Task requirements: Could you restate all of the entries, word for word?

* * * * * * *

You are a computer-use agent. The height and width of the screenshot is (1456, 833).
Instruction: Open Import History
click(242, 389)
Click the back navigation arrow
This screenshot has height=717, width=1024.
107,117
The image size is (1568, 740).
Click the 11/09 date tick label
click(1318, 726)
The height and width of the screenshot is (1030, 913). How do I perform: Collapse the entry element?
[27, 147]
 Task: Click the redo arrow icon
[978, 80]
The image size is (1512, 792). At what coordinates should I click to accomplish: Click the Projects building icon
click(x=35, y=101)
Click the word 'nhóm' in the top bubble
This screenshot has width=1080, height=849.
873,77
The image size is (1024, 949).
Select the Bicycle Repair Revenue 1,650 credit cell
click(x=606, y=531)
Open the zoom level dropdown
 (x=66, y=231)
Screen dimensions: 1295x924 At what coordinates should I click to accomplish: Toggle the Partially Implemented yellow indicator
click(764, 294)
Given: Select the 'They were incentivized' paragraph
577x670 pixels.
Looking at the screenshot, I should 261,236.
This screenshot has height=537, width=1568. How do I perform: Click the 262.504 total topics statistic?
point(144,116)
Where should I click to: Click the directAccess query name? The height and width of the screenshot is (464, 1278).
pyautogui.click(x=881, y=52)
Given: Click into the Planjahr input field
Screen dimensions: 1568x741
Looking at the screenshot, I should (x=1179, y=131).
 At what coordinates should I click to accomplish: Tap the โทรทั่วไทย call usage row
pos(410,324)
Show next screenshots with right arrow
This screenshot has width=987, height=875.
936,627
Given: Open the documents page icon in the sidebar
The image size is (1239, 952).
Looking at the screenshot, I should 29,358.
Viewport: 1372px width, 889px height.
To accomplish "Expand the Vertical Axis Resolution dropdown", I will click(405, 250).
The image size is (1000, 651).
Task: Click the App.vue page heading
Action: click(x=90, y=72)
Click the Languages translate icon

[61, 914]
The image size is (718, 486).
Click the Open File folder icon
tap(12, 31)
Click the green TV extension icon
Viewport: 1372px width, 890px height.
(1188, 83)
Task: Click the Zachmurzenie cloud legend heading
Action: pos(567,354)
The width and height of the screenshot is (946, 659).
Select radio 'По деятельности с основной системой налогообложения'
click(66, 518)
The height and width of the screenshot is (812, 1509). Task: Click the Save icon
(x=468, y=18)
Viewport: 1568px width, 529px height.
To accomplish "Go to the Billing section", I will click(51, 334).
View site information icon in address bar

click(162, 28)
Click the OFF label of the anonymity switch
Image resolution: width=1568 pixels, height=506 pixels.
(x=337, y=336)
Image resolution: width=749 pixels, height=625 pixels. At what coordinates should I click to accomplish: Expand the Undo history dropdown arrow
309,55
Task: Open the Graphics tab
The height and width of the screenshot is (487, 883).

* * * * * * *

Solution:
You are a computer-use agent. The height and width of the screenshot is (1456, 833).
Instruction: Open Import History
click(242, 389)
Click the back navigation arrow
This screenshot has height=717, width=1024.
107,117
The image size is (1568, 740).
Click the 11/09 date tick label
click(1318, 726)
The height and width of the screenshot is (1030, 913). How do I perform: Collapse the entry element?
[27, 147]
 Task: Click the redo arrow icon
[978, 80]
The image size is (1512, 792). At what coordinates should I click to accomplish: Click the Projects building icon
click(x=35, y=101)
Click the word 'nhóm' in the top bubble
This screenshot has width=1080, height=849.
873,77
The image size is (1024, 949).
Select the Bicycle Repair Revenue 1,650 credit cell
click(x=606, y=531)
Open the zoom level dropdown
 (x=66, y=231)
Screen dimensions: 1295x924 At what coordinates should I click to accomplish: Toggle the Partially Implemented yellow indicator
click(764, 294)
Given: Select the 'They were incentivized' paragraph
577x670 pixels.
Looking at the screenshot, I should 261,236.
This screenshot has height=537, width=1568. How do I perform: Click the 262.504 total topics statistic?
point(144,116)
Where should I click to: Click the directAccess query name? The height and width of the screenshot is (464, 1278).
pyautogui.click(x=881, y=52)
Given: Click into the Planjahr input field
Screen dimensions: 1568x741
Looking at the screenshot, I should (x=1179, y=131).
 At what coordinates should I click to accomplish: Tap the โทรทั่วไทย call usage row
pos(410,324)
Show next screenshots with right arrow
This screenshot has width=987, height=875.
936,627
Given: Open the documents page icon in the sidebar
The image size is (1239, 952).
Looking at the screenshot, I should 29,358.
Viewport: 1372px width, 889px height.
To accomplish "Expand the Vertical Axis Resolution dropdown", I will click(405, 250).
The image size is (1000, 651).
Task: Click the App.vue page heading
Action: click(x=90, y=72)
Click the Languages translate icon

[61, 914]
The image size is (718, 486).
Click the Open File folder icon
tap(12, 31)
Click the green TV extension icon
Viewport: 1372px width, 890px height.
(1188, 83)
Task: Click the Zachmurzenie cloud legend heading
Action: pos(567,354)
The width and height of the screenshot is (946, 659).
Select radio 'По деятельности с основной системой налогообложения'
click(66, 518)
The height and width of the screenshot is (812, 1509). Task: Click the Save icon
(x=468, y=18)
Viewport: 1568px width, 529px height.
To accomplish "Go to the Billing section", I will click(51, 334).
View site information icon in address bar

click(162, 28)
Click the OFF label of the anonymity switch
Image resolution: width=1568 pixels, height=506 pixels.
(x=337, y=336)
Image resolution: width=749 pixels, height=625 pixels. At what coordinates should I click to accomplish: Expand the Undo history dropdown arrow
309,55
Task: Open the Graphics tab
The height and width of the screenshot is (487, 883).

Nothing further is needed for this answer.